[start of Reading text]

Sec. 51. Agreements-Fences-Presumptions-Surveys. Where a boundary line is in dispute and the parties agree upon what is the correct line and take possession and occupy in accordance with such agreement for the time requisite to bar an entry, title will be conferred regardless of where the true line is; but this rule would not extend to such agreed line projected beyond the bounds of actual occupancy. Ward v. Ihler, 132 Mo. 375 (34 S. W. Rep. 251). When a party sells a lot by a general description, and he himself fixes the corners and lines, and permits his vendee to go into possession and make improvements in reference to the boundaries thus fixed, he will be bound by his own identification of the lands sold by him. Gallagher v. Riley, Tenn. (35 S. W. Rep. 451). The maintenance of a line fence between owners of adjoining lands, up to which each claims and occupies, is a concession by each of the open, adverse possession by the other of that which is on his side of such division fence, which, after twenty-one years, will give title, though subsequent surveys may show that the fence was not exactly upon the surveyed line. Reiter v. McJunkin, 173 Pa. St. 82 (33 Atl. Rep. 1012); Cox v. Daugherty, 62 Ark. 629 (36 S. W. Rep. 184). Presumptions in determining boundaries, as to the rule where the line of survey encounters impassable or

insurmountable objects, see Stack v. Pepper, 119 N. C. 484 (25 S. E. Rep. 961). Under Conn. Gen. Stat., § 2975, which provides for the establishment of lost and uncertain bounds to land, it is held that where the services of a surveyor are necessary, he must be a disinterested person. Carney v. Wilkinson, 67 Conn. 345 (35 Atl. Rep. 261).

[end of Reading text]
[start of Recorded data]

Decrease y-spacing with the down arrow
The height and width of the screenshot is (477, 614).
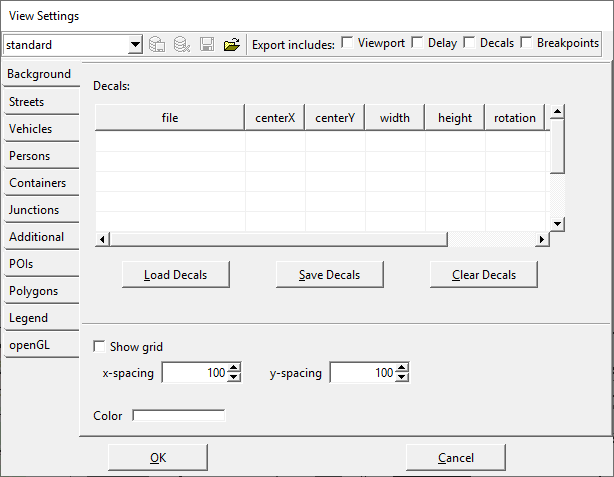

[end of Recorded data]

Aim 1: Please quote the stretch of the boundary disputes passage from "insurmountable objects, see" through "Atl. Rep. 261).".
Aim 2: According to the boundary disputes passage, after how many years does maintaining a line fence between adjoining owners give title?
The listing has nothing to do with the passage on boundary disputes.

Task response 1:
insurmountable objects, see Stack v. Pepper, 119 N. C. 484 (25 S. E. Rep. 961). Under Conn. Gen. Stat., § 2975, which provides for the establishment of lost and uncertain bounds to land, it is held that where the services of a surveyor are necessary, he must be a disinterested person. Carney v. Wilkinson, 67 Conn. 345 (35 Atl. Rep. 261).

Task response 2: Twenty-one years.